## [Task details]
Print exactly the line that contains "Task: Click the" along with every line beneath it to the end of the records below, and omit pictures.
━━━━━ Entries supplied ━━━━━
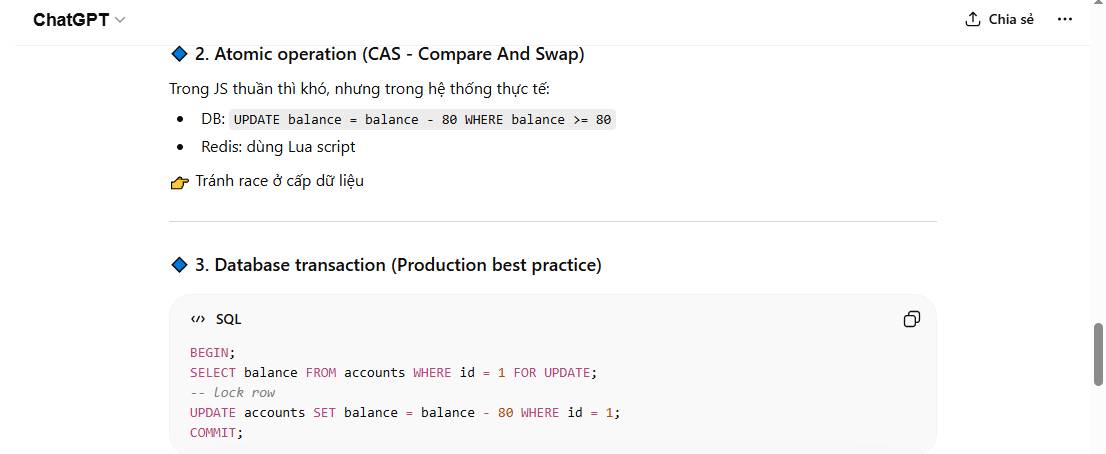Click the pointing hand emoji

pos(180,182)
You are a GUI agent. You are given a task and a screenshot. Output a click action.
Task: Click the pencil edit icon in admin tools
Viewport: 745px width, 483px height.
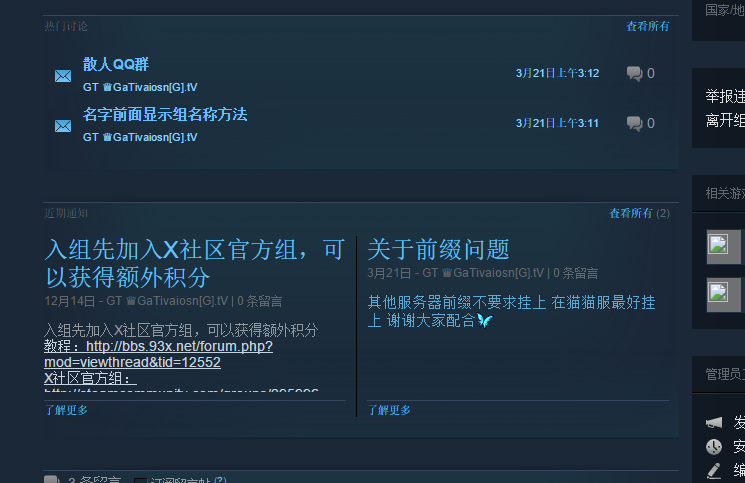[x=714, y=470]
━━━━━
## [Task answer]
Task: Click the pencil edit icon in admin tools
Viewport: 745px width, 483px height.
[x=714, y=470]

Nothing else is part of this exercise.